Introduction
La maternité est une étape fondamentale dans la vie d'une femme et de son enfant, nécessitant un accompagnement médical et social adapté. À Tours, comme ailleurs, la structure de la maternité joue un rôle central dans ce parcours, assurant le suivi de la grossesse, l'accouchement et les suites de couches. Cet article explore les missions et le rôle de la maternité à Tours, en mettant en lumière les enjeux de la santé périnatale et les dispositifs mis en place pour accompagner les femmes et les couples.

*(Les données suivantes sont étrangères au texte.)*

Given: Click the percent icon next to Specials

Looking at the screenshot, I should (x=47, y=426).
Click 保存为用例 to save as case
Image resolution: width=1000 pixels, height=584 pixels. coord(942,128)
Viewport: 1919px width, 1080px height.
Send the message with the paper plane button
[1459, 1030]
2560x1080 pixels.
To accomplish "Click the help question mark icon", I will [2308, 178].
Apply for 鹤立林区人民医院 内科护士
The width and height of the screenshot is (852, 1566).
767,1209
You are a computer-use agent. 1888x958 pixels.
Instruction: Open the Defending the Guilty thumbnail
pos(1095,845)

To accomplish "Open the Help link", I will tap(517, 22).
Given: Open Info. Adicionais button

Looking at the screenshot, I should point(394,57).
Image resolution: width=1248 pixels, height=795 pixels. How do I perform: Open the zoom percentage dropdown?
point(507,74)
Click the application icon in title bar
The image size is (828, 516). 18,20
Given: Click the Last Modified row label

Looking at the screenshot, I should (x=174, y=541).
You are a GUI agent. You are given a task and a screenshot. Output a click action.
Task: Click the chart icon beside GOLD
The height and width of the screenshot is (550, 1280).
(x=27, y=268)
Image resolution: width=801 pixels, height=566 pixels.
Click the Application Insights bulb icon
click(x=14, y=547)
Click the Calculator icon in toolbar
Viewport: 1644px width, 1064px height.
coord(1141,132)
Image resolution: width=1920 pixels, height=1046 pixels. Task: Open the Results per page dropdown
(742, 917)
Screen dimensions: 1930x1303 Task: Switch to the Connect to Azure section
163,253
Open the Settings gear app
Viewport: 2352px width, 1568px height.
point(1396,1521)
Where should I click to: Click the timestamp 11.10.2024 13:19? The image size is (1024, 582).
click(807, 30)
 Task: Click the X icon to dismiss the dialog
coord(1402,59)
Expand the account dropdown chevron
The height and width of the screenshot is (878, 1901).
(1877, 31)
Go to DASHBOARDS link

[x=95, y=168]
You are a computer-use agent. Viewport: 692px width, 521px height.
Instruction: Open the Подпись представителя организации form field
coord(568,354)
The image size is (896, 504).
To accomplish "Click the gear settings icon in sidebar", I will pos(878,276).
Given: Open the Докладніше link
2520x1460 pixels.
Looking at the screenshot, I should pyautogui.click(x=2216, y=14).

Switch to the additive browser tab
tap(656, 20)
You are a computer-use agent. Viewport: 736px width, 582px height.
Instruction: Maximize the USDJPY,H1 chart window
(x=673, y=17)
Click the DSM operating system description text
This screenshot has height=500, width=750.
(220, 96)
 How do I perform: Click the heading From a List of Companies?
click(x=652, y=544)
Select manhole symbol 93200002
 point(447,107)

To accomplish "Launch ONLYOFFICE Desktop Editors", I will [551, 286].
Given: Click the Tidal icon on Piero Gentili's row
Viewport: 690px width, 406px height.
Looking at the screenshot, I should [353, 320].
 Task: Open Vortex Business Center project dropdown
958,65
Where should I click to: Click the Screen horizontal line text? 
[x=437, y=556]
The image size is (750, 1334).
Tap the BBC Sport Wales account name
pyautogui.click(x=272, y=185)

Le Parcours Périnatal : De la Grossesse au Post-Partum
La santé périnatale est un enjeu de santé publique majeur. À l'aube des « 1 000 premiers jours » de l'enfant, la grossesse est une période délicate et de grande fragilité qui nécessite pour les professionnels de santé de prendre un soin particulier des femmes engagées, seules comme accompagnées, dans un parcours qui leur est le plus souvent inconnu. Le parcours périnatal est jalonné de rendez-vous permettant une surveillance médicale de la grossesse et des suites de l'accouchement, tel que prévu par l'article L. 2122-1 du code de la santé publique.
Les étapes clés du parcours périnatal « classique » en anténatal :
- 7 consultations prénatales obligatoires - dont la première avant la fin du troisième mois de grossesse - effectuées par un médecin (généraliste, gynécologue médical ou gynécologue-obstétricien) ou une sage-femme, en libéral, dans un établissement de santé ou dans un centre de protection maternelle et infantile (PMI).
- 3 échographies recommandées (1 par trimestre).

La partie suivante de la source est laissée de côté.